* **TO BE DONE**
Update the rows below, changing every "chevron" to "caret" and leaving everything else the same.

* start MATERIAL SUPPLIED *

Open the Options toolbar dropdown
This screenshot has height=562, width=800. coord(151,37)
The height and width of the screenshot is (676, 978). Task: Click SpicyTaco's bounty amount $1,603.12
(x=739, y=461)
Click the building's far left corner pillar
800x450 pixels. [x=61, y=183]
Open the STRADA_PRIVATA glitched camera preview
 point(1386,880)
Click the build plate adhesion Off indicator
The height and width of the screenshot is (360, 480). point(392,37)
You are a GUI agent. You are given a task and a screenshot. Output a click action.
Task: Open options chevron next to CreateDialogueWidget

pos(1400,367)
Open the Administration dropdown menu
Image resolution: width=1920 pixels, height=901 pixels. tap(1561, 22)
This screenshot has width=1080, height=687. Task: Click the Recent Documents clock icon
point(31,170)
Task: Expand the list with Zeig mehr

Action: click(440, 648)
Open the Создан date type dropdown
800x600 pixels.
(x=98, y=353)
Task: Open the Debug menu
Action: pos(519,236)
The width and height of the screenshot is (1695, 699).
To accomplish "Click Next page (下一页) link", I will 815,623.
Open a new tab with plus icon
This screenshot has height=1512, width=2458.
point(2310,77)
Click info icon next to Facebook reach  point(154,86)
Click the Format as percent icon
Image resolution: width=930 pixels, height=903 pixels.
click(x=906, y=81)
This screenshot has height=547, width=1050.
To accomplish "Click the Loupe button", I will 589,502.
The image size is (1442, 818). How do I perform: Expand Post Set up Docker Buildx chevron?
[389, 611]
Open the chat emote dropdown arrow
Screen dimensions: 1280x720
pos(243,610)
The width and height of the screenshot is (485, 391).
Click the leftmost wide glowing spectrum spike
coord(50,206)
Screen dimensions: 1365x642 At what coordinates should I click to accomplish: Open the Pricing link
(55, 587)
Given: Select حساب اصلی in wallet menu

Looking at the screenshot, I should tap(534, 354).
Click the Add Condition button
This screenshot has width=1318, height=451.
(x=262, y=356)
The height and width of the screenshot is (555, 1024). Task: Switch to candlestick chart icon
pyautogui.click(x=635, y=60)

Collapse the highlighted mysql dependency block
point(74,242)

* end MATERIAL SUPPLIED *

* **TASK ANSWER**
Open the Options toolbar dropdown
This screenshot has height=562, width=800. coord(151,37)
The height and width of the screenshot is (676, 978). Task: Click SpicyTaco's bounty amount $1,603.12
(x=739, y=461)
Click the building's far left corner pillar
800x450 pixels. [x=61, y=183]
Open the STRADA_PRIVATA glitched camera preview
 point(1386,880)
Click the build plate adhesion Off indicator
The height and width of the screenshot is (360, 480). point(392,37)
You are a GUI agent. You are given a task and a screenshot. Output a click action.
Task: Open options caret next to CreateDialogueWidget

pos(1400,367)
Open the Administration dropdown menu
Image resolution: width=1920 pixels, height=901 pixels. tap(1561, 22)
This screenshot has width=1080, height=687. Task: Click the Recent Documents clock icon
point(31,170)
Task: Expand the list with Zeig mehr

Action: click(440, 648)
Open the Создан date type dropdown
800x600 pixels.
(x=98, y=353)
Task: Open the Debug menu
Action: pos(519,236)
The width and height of the screenshot is (1695, 699).
To accomplish "Click Next page (下一页) link", I will 815,623.
Open a new tab with plus icon
This screenshot has height=1512, width=2458.
point(2310,77)
Click info icon next to Facebook reach  point(154,86)
Click the Format as percent icon
Image resolution: width=930 pixels, height=903 pixels.
click(x=906, y=81)
This screenshot has height=547, width=1050.
To accomplish "Click the Loupe button", I will 589,502.
The image size is (1442, 818). How do I perform: Expand Post Set up Docker Buildx caret?
[389, 611]
Open the chat emote dropdown arrow
Screen dimensions: 1280x720
pos(243,610)
The width and height of the screenshot is (485, 391).
Click the leftmost wide glowing spectrum spike
coord(50,206)
Screen dimensions: 1365x642 At what coordinates should I click to accomplish: Open the Pricing link
(55, 587)
Given: Select حساب اصلی in wallet menu

Looking at the screenshot, I should tap(534, 354).
Click the Add Condition button
This screenshot has width=1318, height=451.
(x=262, y=356)
The height and width of the screenshot is (555, 1024). Task: Switch to candlestick chart icon
pyautogui.click(x=635, y=60)

Collapse the highlighted mysql dependency block
point(74,242)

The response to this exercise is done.